Thursday
Mar262009
New policy for old drugs
Coffee Brown, University of New Mexico, Talk Radio News
Sens. Chuck Schumer (D-N.Y.), Susan Collins (R-Maine), Sherrod Brown (D-Ohio), and Mel Martinez (R-Fla.) announced the Promoting Innovation and Access to Life-Saving Medicine Act, to make generic alternatives available as “biologics” go out of parent.
Schumer joked that he couldn't make an acronym out of the initials, then explained biologics are drugs produced from living cells, (such as Premarin from horses, vaccines from killed or weakened microbes, Insulin from bacteria, or the anticipated results of stem cell research).
Collins said the act is needed because currently the FDA has no pathway to evaluate and approve this class of drugs.

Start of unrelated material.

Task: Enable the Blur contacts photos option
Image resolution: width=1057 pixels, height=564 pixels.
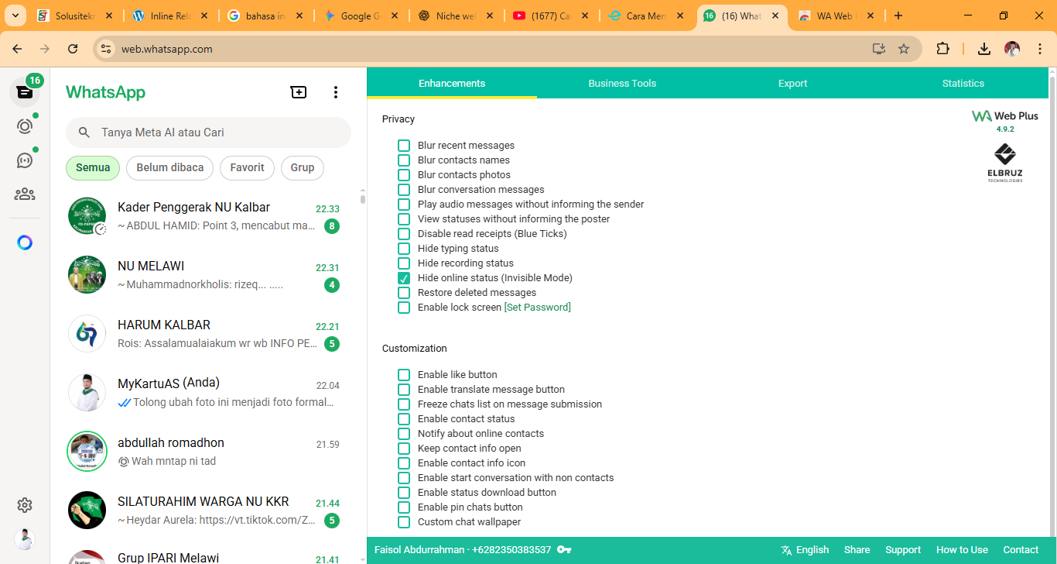Action: coord(403,174)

Many lifesaving biologics are long out of patent, but are still expensive because generics can’t get approved. “The price tag (for insulin) might well drop by as much as 25 percent,” she said.
Brown and Martinez agreed that there was strong bipartisan support for the act.
“We probably have four different opinions here about here on the best way to proceed on healthcare reform, but everyone agrees a prerequisite is to bring costs down," Schumer said.
The summary of the bill contained a clause limiting “exclusivity” (like a patent) to five years for the original molecule and three years for some modifications.
Low-hanging fruit.
Coffee Brown, University of New Mexico, Talk Radio News
The Alliance for Health Reform presented findings of recent pilot studies showing that major improvements in healthcare are possible now, even in advance of new technologies and structures.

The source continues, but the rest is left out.